In the listing below, rewrite the lines from the one containing "Screen dimensions: 2106x1359" up to and including the one containing "I will coord(470,115).", changing "Quicksearch" to "Search" and leaving everything else as it is.

Given records.
----

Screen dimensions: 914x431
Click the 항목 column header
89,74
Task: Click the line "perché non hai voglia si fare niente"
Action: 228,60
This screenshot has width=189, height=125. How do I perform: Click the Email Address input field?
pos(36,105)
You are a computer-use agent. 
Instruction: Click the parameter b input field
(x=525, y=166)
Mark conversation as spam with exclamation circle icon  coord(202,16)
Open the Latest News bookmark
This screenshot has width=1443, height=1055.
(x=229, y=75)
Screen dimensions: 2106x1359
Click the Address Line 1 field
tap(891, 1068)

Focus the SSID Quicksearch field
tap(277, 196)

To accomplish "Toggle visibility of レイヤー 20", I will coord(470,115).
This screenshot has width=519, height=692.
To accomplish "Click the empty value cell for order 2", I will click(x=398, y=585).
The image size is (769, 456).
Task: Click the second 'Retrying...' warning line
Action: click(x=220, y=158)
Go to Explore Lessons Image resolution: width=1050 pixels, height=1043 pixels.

----

Correct answer.
Screen dimensions: 2106x1359
Click the Address Line 1 field
tap(891, 1068)

Focus the SSID Search field
tap(277, 196)

To accomplish "Toggle visibility of レイヤー 20", I will coord(470,115).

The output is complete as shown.